Saved data entries:
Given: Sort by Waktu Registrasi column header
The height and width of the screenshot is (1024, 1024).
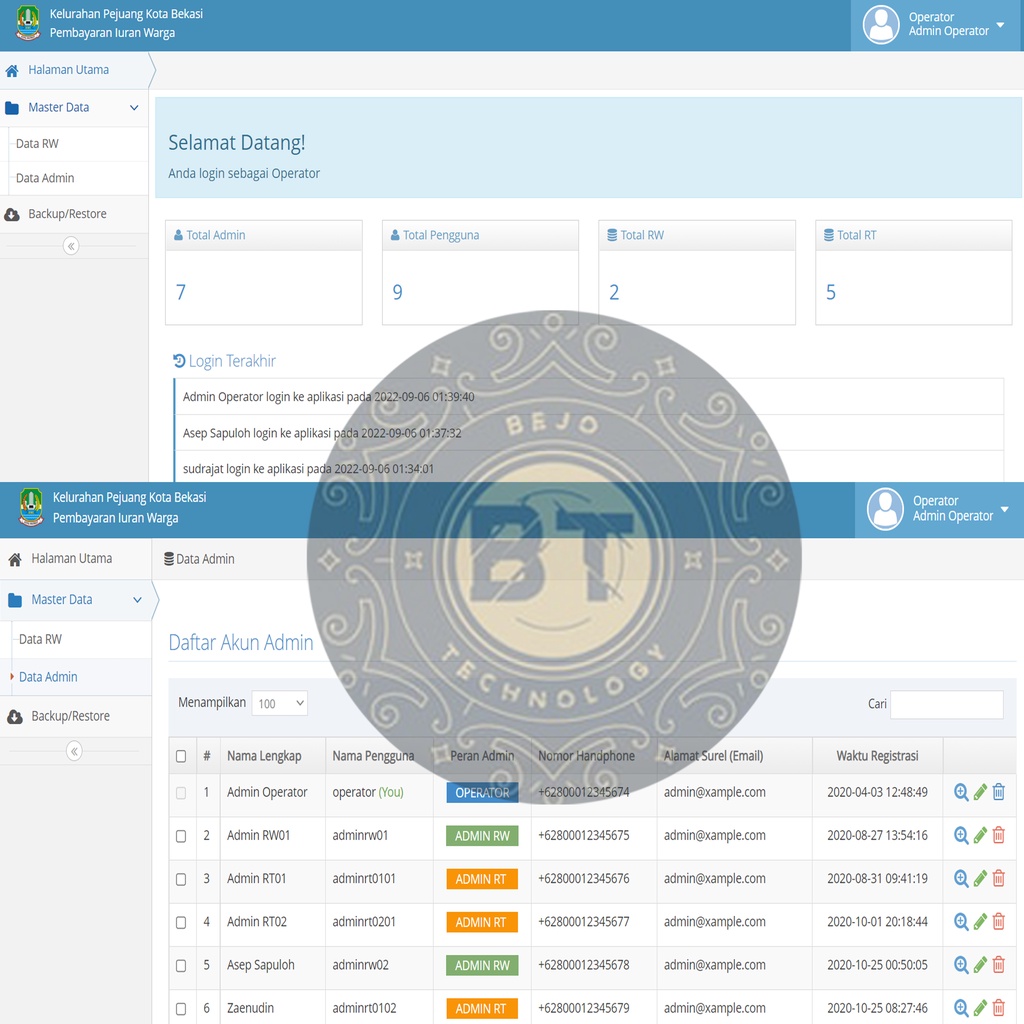Looking at the screenshot, I should 877,756.
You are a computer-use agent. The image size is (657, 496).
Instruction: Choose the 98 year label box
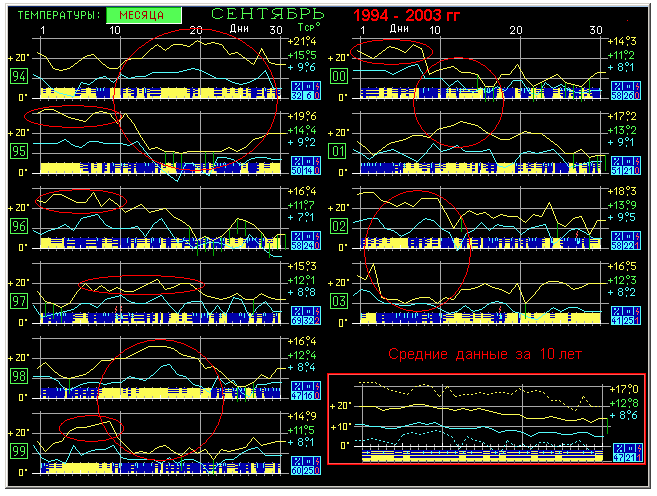pos(19,376)
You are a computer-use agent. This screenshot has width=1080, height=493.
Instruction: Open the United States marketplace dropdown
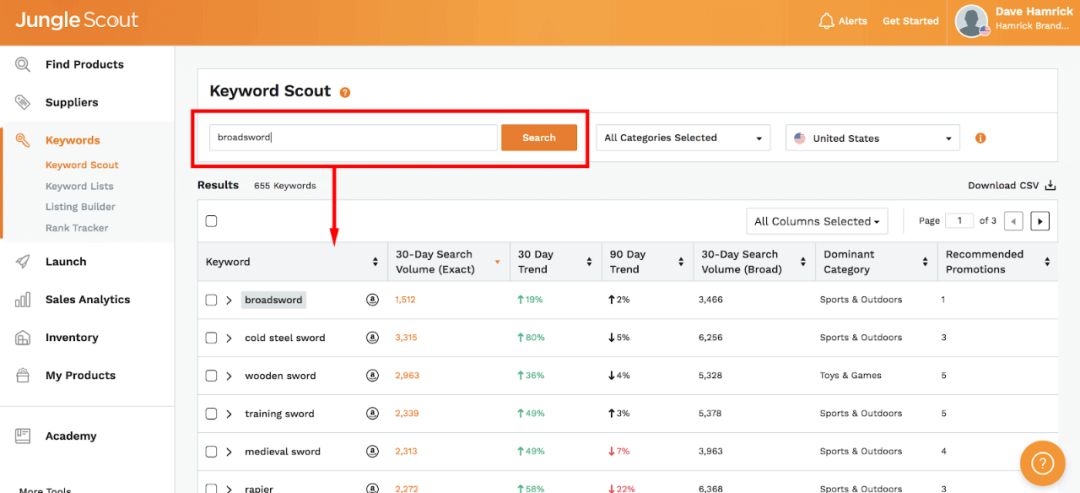pos(872,138)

§ **Task requirements**
Of the records above, copy each line that includes "agent".

§ **Answer to this exercise**
You are a computer-use agent. The image size is (657, 496).
You are a computer-use agent. This screenshot has width=1080, height=493.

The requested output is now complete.